While the National Road (US 40) largely follows Braddock's Road across the Appalachian Mountains from Cumberland into Pittsburgh, Forbes' Road through south central Pennsylvania occasionally dissolves into a morass of speculation from Rohr's Gap (on the Allegheny Front west of Schellsburg) to Murrysville, Pennsylvania, with only a few certain locators. In the most general sense, the Pennsylvania Turnpike follows the trend of Forbes's Road west from Carlisle, Pennsylvania to near Monroeville, Pennsylvania just east of Pittsburgh, at places obliterating the historic road.
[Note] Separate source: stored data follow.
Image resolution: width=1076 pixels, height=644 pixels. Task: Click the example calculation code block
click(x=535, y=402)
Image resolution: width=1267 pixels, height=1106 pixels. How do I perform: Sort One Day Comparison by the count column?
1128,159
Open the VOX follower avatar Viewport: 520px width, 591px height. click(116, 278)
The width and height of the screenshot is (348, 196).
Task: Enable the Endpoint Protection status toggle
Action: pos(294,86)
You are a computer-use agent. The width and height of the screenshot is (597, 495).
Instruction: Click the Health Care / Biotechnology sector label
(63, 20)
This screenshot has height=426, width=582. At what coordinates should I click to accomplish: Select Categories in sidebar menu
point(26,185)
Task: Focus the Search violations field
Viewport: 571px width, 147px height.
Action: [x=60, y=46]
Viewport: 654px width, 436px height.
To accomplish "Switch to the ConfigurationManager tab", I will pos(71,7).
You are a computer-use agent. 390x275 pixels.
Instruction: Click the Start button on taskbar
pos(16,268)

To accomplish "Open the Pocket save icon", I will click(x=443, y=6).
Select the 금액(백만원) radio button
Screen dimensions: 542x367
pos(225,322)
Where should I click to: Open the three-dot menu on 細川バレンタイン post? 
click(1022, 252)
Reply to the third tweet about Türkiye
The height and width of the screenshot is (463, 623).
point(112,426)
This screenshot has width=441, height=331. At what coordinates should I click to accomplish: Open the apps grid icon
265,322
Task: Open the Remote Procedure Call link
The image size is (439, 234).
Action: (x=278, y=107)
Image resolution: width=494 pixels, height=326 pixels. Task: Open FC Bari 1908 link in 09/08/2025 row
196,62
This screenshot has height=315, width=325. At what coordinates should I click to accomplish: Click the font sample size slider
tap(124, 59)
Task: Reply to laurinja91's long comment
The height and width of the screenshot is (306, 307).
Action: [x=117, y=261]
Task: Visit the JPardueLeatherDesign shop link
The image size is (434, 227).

A slightly more accurate rendition of Forbes's Road may be achieved by following US 30 from Chambersburg to the junction of SR 66 west of Greensburg, then north on the latter to US 22 east of Murrysville. US 22 west eventually connects with Penn Avenue, which may be followed to the sites of Fort Duquesne and Fort Pitt. Several historical markers may be found along this route.

A yet closer reconstruction of the earliest road—subject to correction—is as follows: The section of Forbes' Road initially cut by Burd in 1755 begins at Fort Loudon, at the foot of Tuscarora Mountain. This early path takes the only significant dogleg off the generally west-by-northwest road trend. Rather than directly attacking the escarpment, the Forbes' Road (SR 75) runs north up the Path Valley to Cowans Gap, climbs the alluvial fan, then continues north (CR 404) in a higher valley of the South Branch of Little Augwick Creek. Fort Lyttleton stands just west of the summit. Forbes Trail Road (CR 431) south of the fort (Off US 522) is probably accurate. The Pennsylvania Turnpike likely obliterated most of the original trail across the valley south of Hustontown and the switchbacks up Sideling Hill.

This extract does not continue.